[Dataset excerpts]
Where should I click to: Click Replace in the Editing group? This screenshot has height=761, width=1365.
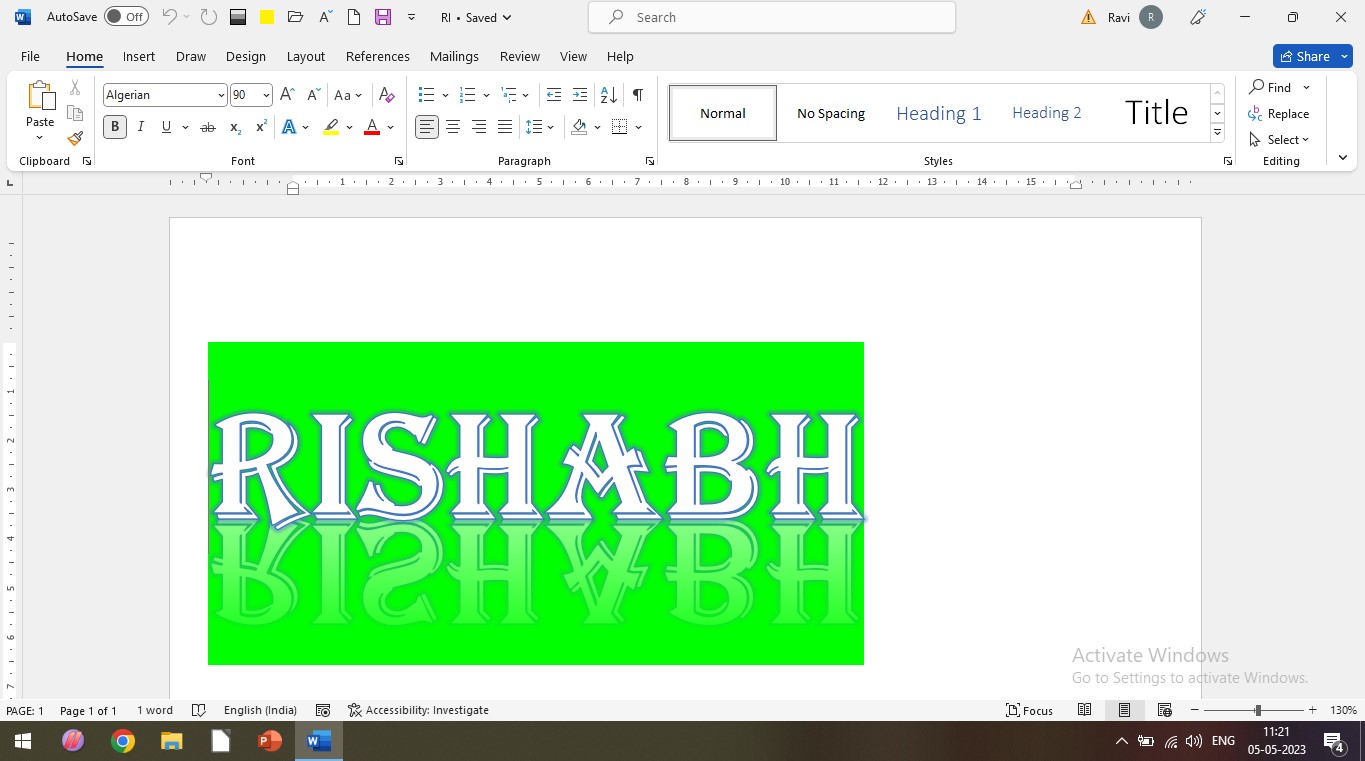(1279, 114)
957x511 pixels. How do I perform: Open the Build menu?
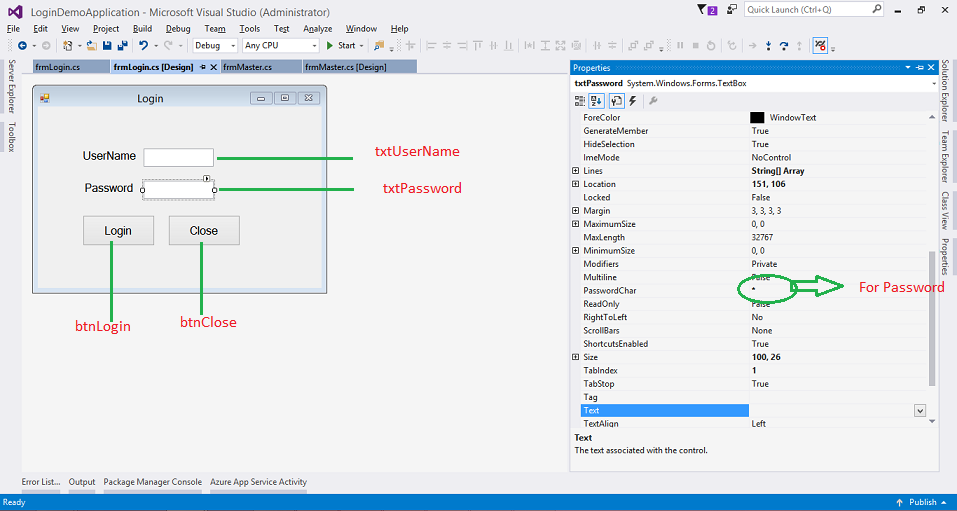click(x=142, y=29)
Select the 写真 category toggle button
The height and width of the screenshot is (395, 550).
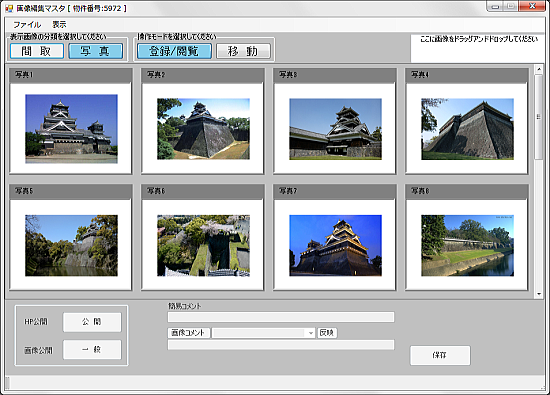tap(95, 51)
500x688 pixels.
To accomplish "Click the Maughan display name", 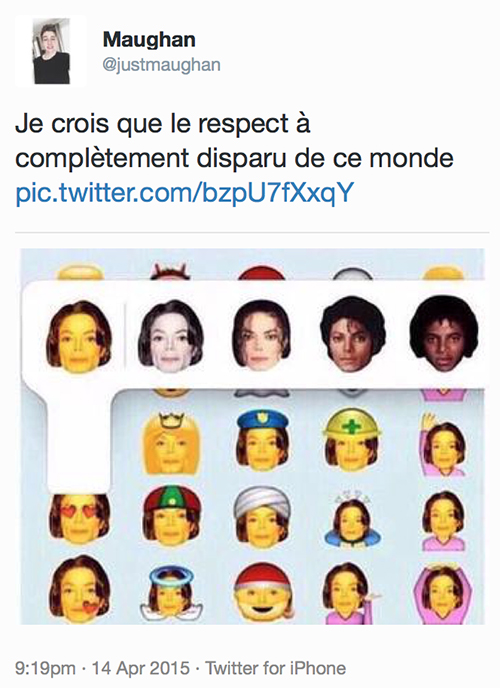I will (x=149, y=40).
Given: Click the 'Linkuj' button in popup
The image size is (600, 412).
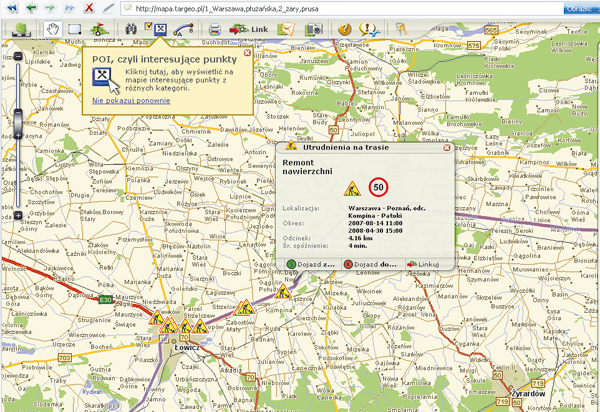Looking at the screenshot, I should click(423, 264).
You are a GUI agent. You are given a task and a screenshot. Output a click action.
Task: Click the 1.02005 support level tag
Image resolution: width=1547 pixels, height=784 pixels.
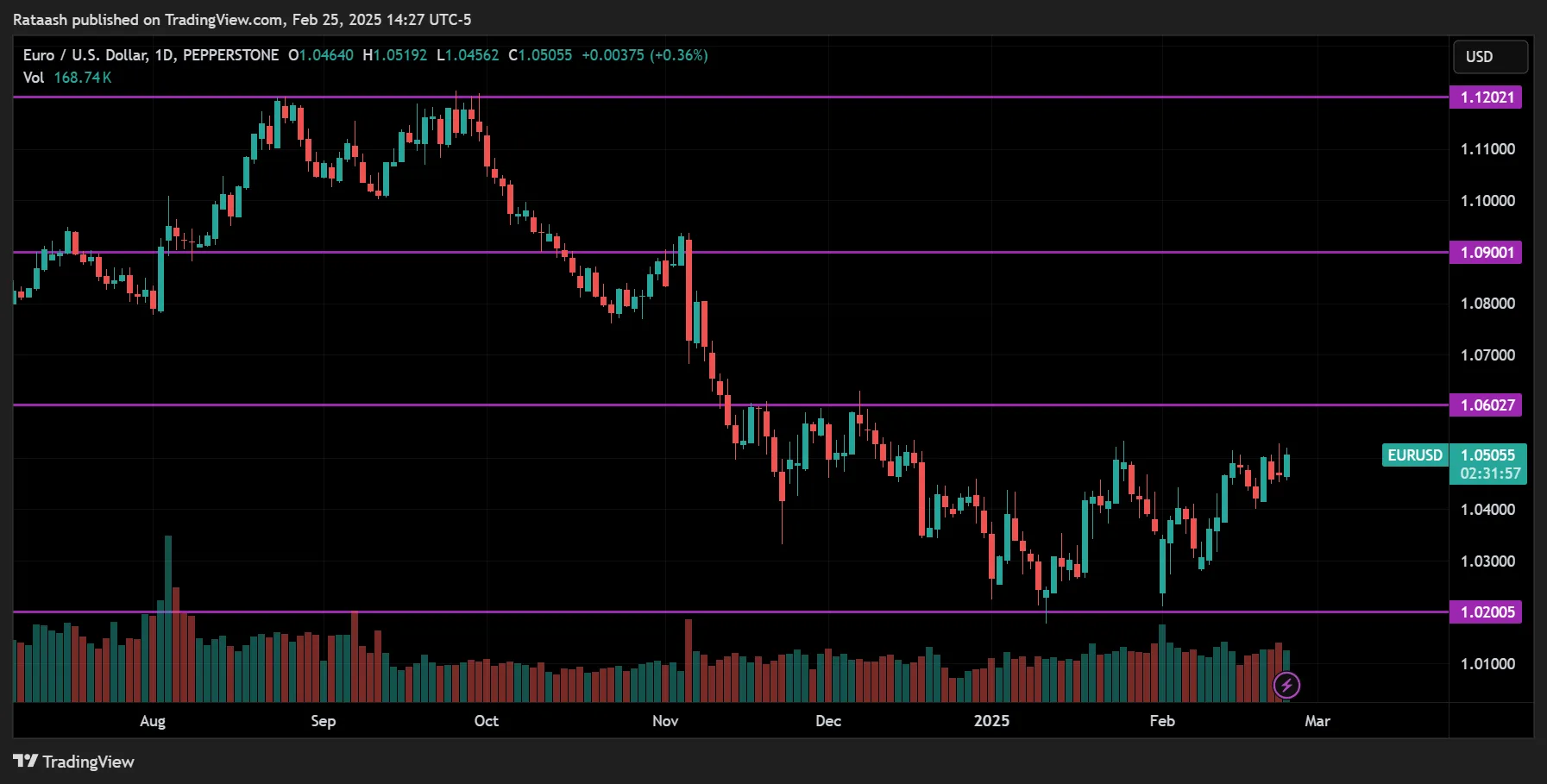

_WHAT IS REQUIRED_.
Exclude the pictures and write out exactly the lines from the one holding "The image size is (600, 412)." through the end of the entries, inclusive, and only those.

_FINISHED TASK_.
The image size is (600, 412).
Looking at the screenshot, I should click(423, 264).
You are a GUI agent. You are given a task and a screenshot. Output a click action.
Task: Click the 1.02005 support level tag
Image resolution: width=1547 pixels, height=784 pixels.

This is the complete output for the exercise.